First, we decided to limit the number of releases we did. We would deploy at the end of each two week sprint and to push out critical bug fixes. That’s it. We made some changes to our branching strategy in git to support this work flow, which looked something like this:

  • All feature branches would be based off of an integration branch. When features were completed, reviewed, and had passed QA, they would be merged into this integration branch.

  • At the end of every two week sprint, we would cut a new release branch off of the integration branch. Our QA team would spend the next few days regression testing the integration branch to make sure everything looked good. From this point on, any changes made to the code being released, a fix for a bug QA found for example, would be made on this release branch, and then cherry picked over to the integration branch.

  • When QA was finished testing, they would merge the release branch into master, and deploy master to production.

  • Emergency hotfixes would be done on a branch off of master, and then merged into master and deployed when ready. This change would then have to be merged upstream into the integration branch, and possibly a release branch if one was in progress.

A very similar workflow to the one described above can be found at http://nvie.com/posts/a-successful-git-branching-model/

This process change helped us keep development moving forward while ensuring that we were releasing changes that would not break production. But, it did introduce a significant of overhead. Managing all of the branches proved challenging. And, it was not a great use of QA’s time to spend 2-3 days regression testing the release branch when they had already tested each of the features individually before they were merged into the integration branch.

Automated Acceptance Testing

Manually testing for regressions is a crappy business to be in. But, at the time, there was no other way for us to make sure that what we were shipping would work. We knew that we had to get in front of this. So, we worked to identify the critical paths through the application...the minimum amount of functionality that we would want covered by automated tests in order to feel comfortable cutting out the manual regression testing step of the deployment process.

Once we had identified the critical paths through the application, we started writing Capybara tests to cover those paths. This step took a fair amount of time, because we had to do this while continuing to test new features and performing regression testing for new releases every two weeks. We also had to flush out how we wanted to do integration tests, as integration testing was not a large part of our testing strategy at this point in time.

Eventually, we had enough tests in place, and passing, that we felt comfortable ditching manual regression testing effort. Now, after QA had passed a feature, all we needed to see was a successful build in our continuous integration environment to deem the code ready for deployment.

Zero Downtime Deploys

We deploy the UrbanBound application to Heroku. Personally, I love Heroku as a deployment platform. It is a great solution for those applications that can work within the limitations of the platform. However, one thing that is annoying with Heroku is that, by default, your application becomes totally unresponsive while it reboots after a deploy. The amount of time it is down depends on the application, and how long it takes to boot. But, this window was large enough for us that we felt it would be disruptive to our users if we were deploying multiple times per day.

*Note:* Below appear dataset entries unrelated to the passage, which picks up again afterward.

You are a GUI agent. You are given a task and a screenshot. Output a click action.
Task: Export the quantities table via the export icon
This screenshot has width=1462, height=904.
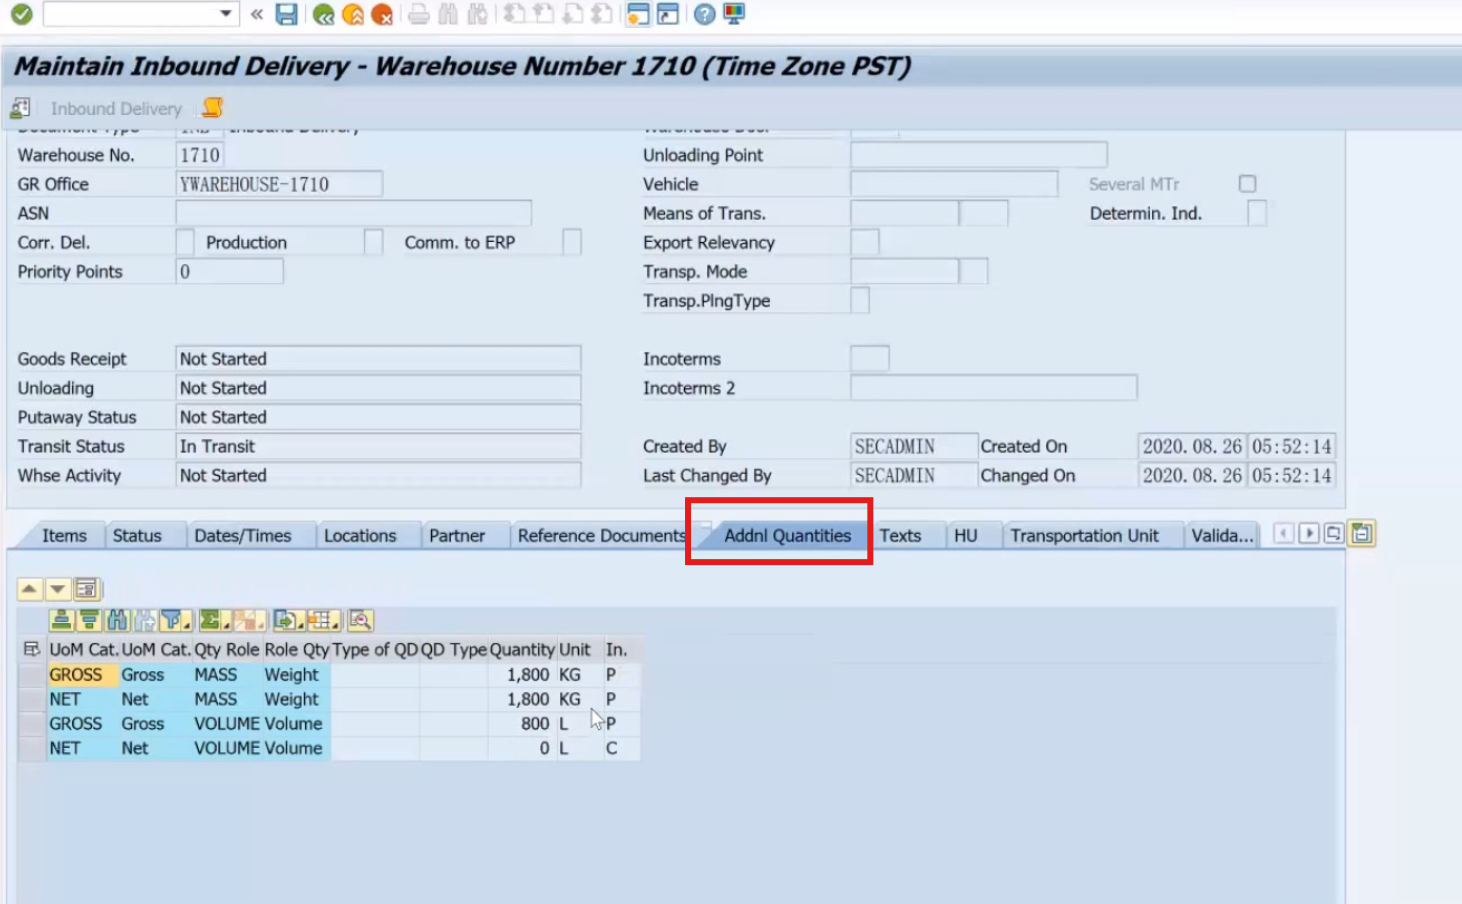click(286, 620)
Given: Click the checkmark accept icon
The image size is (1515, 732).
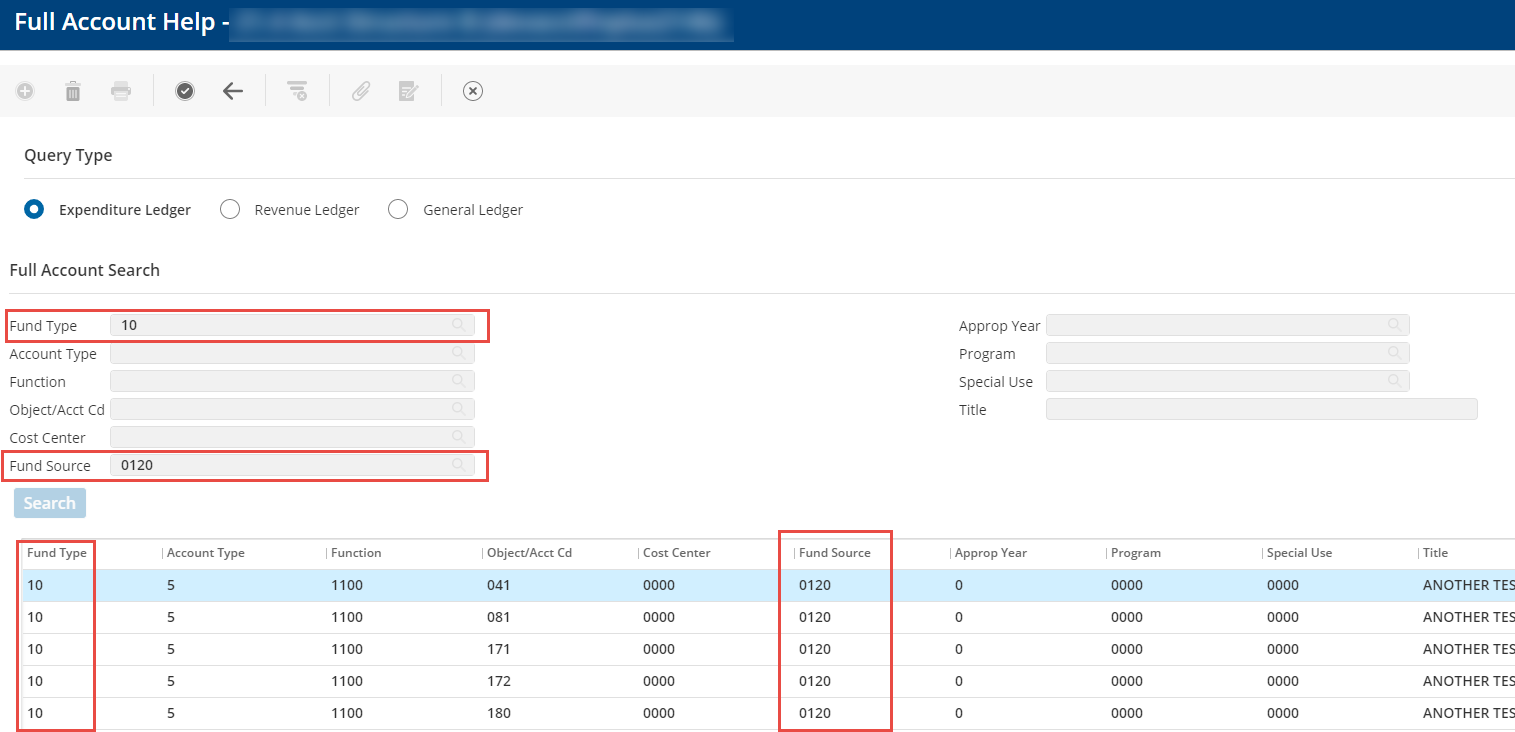Looking at the screenshot, I should [x=185, y=91].
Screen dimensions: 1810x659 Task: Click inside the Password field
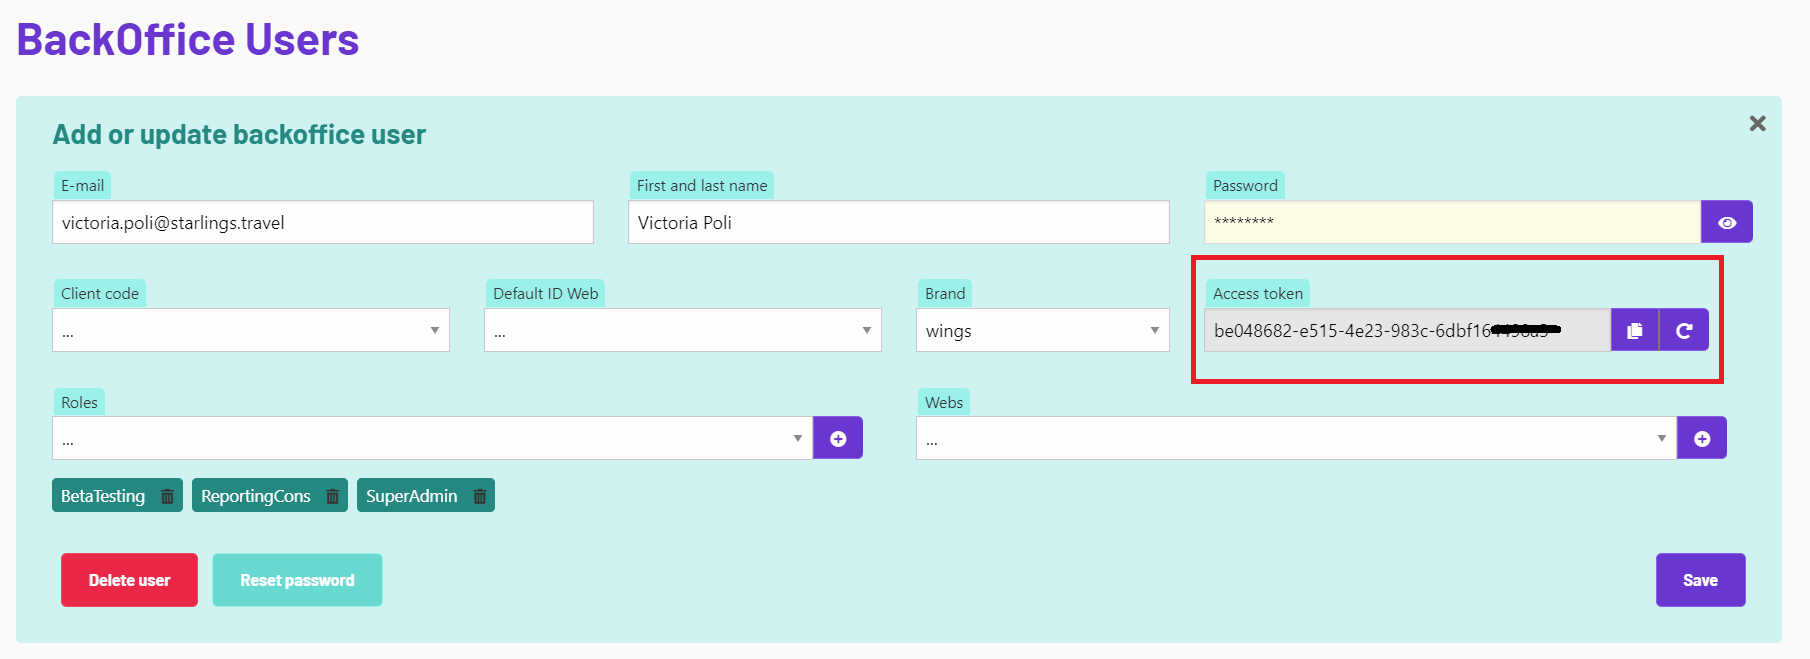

Thankfully, Heroku offers a rolling reboot feature called preboot. Instead of stopping the web dynos and then starting the new ones, preboot changes the order so that it first starts the new web dynos, and makes sure they have started successfully and are receiving traffic before shutting down the old dynos. This means that the application stays responsive during the deploy.

However, preboot adds a fair amount of complexity to the deployment process. With preboot, you will have the old version of the application running side-by-side with the new version of the application, worker dynos, and the newly migrated database, for at least a few minutes. If any of your changes are not backwards compatible with the older version of the application (a deleted or renamed column in the database, for example), the old version of the application will begin experiencing problems during the deploy. There are also a few potential gotchas with some of the add-ons.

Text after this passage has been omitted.